SET EXERCISE:
Recast the part of the data that opens with the line containing "Where should I click to: Open the" and closes with the line containing "Click the Refresh" as a Markdown table with the columns Number and Record line, leaving out blank lines.

RECORDS FOR THE EXERCISE:
--- --- ---
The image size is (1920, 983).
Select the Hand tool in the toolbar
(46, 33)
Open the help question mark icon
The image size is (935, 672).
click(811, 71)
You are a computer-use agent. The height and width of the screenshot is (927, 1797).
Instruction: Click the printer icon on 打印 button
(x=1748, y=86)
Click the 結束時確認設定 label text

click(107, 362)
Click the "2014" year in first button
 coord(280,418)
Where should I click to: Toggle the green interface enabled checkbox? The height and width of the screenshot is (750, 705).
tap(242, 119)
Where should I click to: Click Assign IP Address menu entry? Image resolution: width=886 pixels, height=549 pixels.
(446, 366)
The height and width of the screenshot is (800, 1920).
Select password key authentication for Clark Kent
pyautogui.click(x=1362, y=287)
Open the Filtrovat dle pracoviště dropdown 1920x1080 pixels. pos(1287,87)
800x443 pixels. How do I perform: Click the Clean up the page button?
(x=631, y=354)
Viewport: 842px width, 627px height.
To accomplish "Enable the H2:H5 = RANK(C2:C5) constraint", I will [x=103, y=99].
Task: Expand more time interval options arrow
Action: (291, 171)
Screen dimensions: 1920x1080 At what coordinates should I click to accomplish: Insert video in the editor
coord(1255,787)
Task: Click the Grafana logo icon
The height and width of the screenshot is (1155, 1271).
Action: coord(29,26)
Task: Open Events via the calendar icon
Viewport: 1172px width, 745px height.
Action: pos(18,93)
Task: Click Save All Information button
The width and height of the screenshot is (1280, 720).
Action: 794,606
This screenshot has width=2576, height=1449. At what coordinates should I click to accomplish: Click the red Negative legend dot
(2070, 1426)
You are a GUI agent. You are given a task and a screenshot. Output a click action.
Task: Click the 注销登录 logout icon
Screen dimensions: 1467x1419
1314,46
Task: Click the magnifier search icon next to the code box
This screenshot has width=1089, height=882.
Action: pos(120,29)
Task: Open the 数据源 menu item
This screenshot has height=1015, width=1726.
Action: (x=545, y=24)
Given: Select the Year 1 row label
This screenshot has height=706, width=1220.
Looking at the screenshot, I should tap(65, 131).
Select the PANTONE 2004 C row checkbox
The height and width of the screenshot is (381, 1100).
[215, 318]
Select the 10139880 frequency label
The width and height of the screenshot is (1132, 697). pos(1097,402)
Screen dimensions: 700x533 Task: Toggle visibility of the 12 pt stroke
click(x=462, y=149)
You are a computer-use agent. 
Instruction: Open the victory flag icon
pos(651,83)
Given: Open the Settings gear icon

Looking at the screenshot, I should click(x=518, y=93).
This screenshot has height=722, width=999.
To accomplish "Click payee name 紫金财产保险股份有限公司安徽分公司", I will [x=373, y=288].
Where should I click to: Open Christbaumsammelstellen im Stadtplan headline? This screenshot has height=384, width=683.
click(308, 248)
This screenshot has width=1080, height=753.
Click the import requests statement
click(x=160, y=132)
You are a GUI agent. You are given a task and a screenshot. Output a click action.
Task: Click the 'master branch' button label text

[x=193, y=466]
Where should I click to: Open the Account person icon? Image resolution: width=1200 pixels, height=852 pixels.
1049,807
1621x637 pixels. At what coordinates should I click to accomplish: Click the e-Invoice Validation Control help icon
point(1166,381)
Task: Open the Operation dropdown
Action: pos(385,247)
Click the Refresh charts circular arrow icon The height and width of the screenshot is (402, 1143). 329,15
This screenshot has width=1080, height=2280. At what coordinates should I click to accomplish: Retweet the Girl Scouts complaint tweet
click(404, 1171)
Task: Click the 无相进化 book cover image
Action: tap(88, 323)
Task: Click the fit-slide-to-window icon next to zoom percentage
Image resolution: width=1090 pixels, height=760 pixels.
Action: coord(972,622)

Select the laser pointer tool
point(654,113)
--- --- ---
FULL ANSWER:
| Number | Record line |
|---|---|
| 1 | Where should I click to: Open the Account person icon? Image resolution: width=1200 pixels, height=852 pixels. |
| 2 | 1049,807 |
| 3 | 1621x637 pixels. At what coordinates should I click to accomplish: Click the e-Invoice Validation Control help icon |
| 4 | point(1166,381) |
| 5 | Task: Open the Operation dropdown |
| 6 | Action: pos(385,247) |
| 7 | Click the Refresh charts circular arrow icon The height and width of the screenshot is (402, 1143). 329,15 |